Cosmology with Coupled Gravity and Dark Energy

TL;DR

The paper introduces a coupled gravity and dark energy (DEMC) model that aligns better with high-redshift universe expansion data than the standard LCDM model, potentially addressing several cosmological anomalies.

Contribution

It presents a novel DEMC cosmological model integrating dark energy and gravity in a unified framework with unique symmetry properties.

Findings

DEMC matches high-redshift expansion rate measurements better than LCDM.

The model predicts a slower expansion rate at high z consistent with observations.

DEMC offers explanations for large-scale CMB anomalies and quasar group structures.

Abstract

Dark energy is a fundamental constituent of our universe, its status in the cosmological field equation should be equivalent to that of gravity.
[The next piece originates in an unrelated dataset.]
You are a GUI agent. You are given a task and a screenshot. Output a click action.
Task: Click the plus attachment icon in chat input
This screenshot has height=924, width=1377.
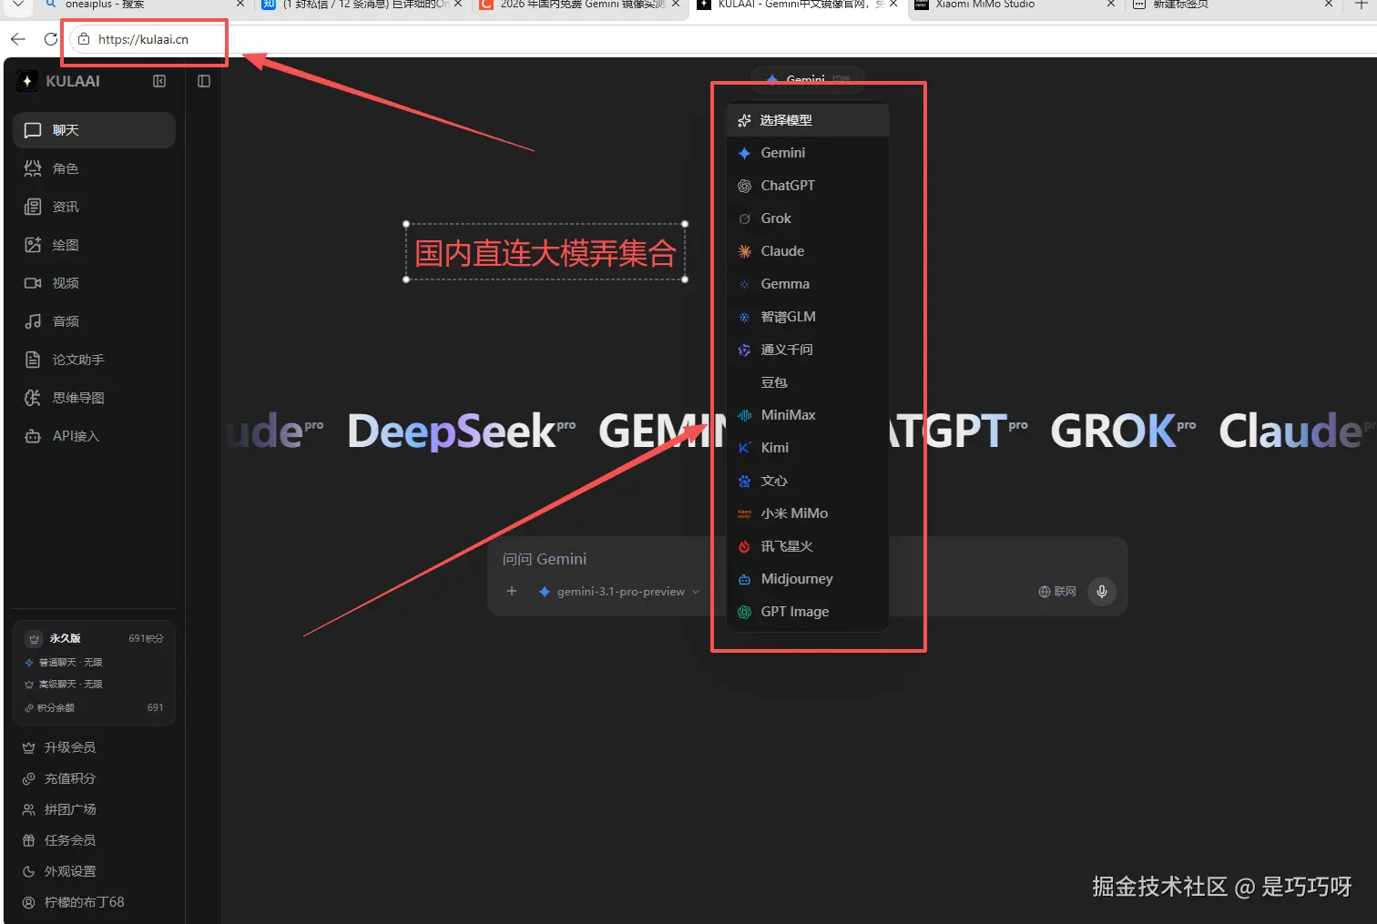(x=512, y=591)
Here we construct a dark energy and matter gravity coupling (DEMC) model of cosmology in a way that dark energy and gravity are introduced into the cosmological field equation in parallel with each other from the beginning. The DEMC universe possesses a composite symmetry from global Galileo invariance and local Lorentz invariance. The observed evolution of the universe expansion rate at redshift z>1 is in tension with the standard LCDM model, but can be well predicted by the DEMC model from measurements of only nearby epochs. The so far most precise measured expansion rate at high z is quite a bit slower than the expectations from LCDM, but remarkably consistent with that from DEMC. It is hoped that the DEMC scenario can also help to solve other existing challenges to cosmology: large scale anomalies in CMB maps and large structures up to about 10^3 Mpc of a quasar group. The DEMC universe is a well defined mechanical system. From measurements we can quantitatively evaluate its total rest energy, present absolute radius and expanding speed.